But experimental evidence can also help make it plausible that one would have an intuition that P even if P is false. Consider cross-cultural variation in intuitions. Jonathan Haidt has found that non-Westerners are more likely than Westerners to think that morally disgusting but apparently harmless actions—like eating your pet dog after it is accidentally killed—are wrong. This could suggest that moral intuitions about such cases are primarily determined by one’s culture, independently of the moral facts. You might object to this interpretation of Haidt’s findings, perhaps holding that cultural norms differ in how sensitive they are to the moral facts (perhaps non-Western cultural norms track aspects of morality that Western cultures ignore). But if you agree that your intuition about this case is likely to arise regardless of what the moral facts are, then you should conclude that this intuition is not strong evidence for its content, and either give up your belief that it’s (not) wrong to eat your dog or find other support for that belief.

SUGGESTED VIEWING The passion of reason With Julian Baggini, Tommy J. Curry, Güneş Taylor, Barry C. Smith

So intuitions can be challenged both by experimental results and “armchair” philosophical reasoning. Nevertheless, it would be a mistake to infer from particular examples of either kind that intuitions are generally unreliable. To begin with, empirical studies have found some intuitions to be widely shared and stable across different groups (such as the “Gettier intuition” that people can have highly justified true beliefs that are not knowledge). And even when we don’t have such studies, it is sometimes reasonable to think that an intuition is unlikely to be the result of non-truth-related factors. Just as we can have both armchair and experimental reasons to think we would have a particular intuition even if its content is false, we can have both armchair and experimental reasons to think we would only have a particular intuition if its content is true.

Consider my intuition that knowledge can always be extended by deduction. I think the best experimental evidence available supports the reliability of this intuition, but there are conflicting studies and the experimental data here are more limited than in other cases.
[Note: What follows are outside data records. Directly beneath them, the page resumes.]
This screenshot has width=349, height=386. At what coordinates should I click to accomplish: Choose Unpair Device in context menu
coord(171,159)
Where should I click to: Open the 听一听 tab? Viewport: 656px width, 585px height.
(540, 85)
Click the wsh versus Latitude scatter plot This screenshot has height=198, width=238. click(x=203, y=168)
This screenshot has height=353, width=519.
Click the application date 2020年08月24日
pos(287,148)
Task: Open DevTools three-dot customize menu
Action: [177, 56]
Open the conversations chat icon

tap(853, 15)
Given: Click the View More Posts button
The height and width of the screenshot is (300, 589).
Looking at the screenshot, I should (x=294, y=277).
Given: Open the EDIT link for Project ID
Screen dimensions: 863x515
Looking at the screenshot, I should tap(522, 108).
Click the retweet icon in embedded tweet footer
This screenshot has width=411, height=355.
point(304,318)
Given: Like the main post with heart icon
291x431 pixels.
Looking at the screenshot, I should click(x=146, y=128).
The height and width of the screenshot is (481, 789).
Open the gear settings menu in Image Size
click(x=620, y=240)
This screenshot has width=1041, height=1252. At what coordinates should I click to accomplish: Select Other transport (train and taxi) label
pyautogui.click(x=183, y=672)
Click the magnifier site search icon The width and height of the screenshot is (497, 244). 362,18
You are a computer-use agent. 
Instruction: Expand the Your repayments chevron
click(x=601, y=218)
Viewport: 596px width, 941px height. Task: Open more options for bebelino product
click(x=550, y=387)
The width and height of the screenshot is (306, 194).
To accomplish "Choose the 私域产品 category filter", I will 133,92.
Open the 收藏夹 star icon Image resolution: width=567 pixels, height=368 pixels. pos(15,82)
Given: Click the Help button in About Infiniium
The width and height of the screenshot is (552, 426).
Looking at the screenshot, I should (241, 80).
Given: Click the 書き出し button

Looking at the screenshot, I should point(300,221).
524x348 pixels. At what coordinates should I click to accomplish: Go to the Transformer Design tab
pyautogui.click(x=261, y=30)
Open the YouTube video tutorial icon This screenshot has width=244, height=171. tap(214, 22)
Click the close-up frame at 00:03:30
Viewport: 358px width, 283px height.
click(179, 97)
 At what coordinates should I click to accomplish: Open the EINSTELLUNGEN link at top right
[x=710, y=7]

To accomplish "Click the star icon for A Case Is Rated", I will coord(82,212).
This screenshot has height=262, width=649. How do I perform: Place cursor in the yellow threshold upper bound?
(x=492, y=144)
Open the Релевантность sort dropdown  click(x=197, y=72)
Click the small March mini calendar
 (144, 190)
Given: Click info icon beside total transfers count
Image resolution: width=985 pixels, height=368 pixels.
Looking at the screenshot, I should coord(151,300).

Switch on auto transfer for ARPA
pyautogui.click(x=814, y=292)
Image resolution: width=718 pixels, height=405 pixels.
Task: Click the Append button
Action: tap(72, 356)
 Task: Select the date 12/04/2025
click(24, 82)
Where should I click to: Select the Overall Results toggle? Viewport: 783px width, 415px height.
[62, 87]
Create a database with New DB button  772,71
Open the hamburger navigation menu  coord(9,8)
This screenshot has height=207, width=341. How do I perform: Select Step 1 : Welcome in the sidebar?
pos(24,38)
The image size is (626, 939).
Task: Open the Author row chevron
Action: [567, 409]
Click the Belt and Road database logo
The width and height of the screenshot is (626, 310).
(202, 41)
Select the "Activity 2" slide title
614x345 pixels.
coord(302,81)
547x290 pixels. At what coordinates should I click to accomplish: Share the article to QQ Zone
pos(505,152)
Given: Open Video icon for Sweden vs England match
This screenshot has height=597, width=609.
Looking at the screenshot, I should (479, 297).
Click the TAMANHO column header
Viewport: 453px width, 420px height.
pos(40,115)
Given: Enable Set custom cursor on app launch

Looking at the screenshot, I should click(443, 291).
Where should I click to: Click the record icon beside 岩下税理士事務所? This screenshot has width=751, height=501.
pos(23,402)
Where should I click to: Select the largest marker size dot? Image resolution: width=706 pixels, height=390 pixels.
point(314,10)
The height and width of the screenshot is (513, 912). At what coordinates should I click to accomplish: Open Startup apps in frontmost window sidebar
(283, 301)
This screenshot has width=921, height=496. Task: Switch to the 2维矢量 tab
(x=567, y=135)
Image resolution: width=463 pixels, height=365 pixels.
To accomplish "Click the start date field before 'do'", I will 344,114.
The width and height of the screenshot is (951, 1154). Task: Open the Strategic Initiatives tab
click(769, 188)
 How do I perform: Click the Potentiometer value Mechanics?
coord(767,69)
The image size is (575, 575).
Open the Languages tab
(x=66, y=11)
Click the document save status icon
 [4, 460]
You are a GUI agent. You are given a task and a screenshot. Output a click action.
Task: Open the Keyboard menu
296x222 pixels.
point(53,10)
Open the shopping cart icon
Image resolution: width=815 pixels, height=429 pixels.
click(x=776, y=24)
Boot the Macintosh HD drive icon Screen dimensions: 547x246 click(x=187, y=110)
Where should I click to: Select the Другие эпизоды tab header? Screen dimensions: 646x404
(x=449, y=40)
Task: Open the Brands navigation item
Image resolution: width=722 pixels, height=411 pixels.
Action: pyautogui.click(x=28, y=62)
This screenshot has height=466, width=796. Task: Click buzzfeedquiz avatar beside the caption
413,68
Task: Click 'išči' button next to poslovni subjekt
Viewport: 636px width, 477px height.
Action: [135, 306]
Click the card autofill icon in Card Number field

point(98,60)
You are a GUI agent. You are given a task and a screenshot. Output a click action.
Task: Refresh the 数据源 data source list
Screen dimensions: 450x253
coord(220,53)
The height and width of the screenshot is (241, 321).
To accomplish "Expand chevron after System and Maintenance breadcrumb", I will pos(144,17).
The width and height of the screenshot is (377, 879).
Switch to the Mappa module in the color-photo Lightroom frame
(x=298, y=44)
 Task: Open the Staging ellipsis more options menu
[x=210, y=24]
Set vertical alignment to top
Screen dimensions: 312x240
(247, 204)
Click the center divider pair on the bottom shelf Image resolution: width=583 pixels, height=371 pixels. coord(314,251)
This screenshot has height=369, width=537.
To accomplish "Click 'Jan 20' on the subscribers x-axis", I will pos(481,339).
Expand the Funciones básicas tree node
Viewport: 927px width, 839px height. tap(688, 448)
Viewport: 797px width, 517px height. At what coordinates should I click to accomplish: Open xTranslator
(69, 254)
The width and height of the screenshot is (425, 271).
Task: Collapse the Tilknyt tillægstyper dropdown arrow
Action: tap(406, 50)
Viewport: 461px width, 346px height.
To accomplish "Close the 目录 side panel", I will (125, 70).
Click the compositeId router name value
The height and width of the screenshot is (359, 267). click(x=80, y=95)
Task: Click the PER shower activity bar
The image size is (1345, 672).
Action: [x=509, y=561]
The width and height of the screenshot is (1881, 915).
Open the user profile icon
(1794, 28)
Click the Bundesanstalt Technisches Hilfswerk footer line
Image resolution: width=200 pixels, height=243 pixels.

If we set aside the experimental evidence, there are still reasons to think I would be more likely to have this intuition if its content is true than otherwise. First, there are plausible ways that this intuition could result from its content being true. It could be that “knowledge can always be extended by deduction” is an analytic truth—a sentence true in virtue of the meaning of its words—and I recognize its truth by virtue of my understanding the meaning of ‘knowledge’. Or it could be that knowledge is a mental state and I am familiar with its properties as a result of my acquaintance with my own mind.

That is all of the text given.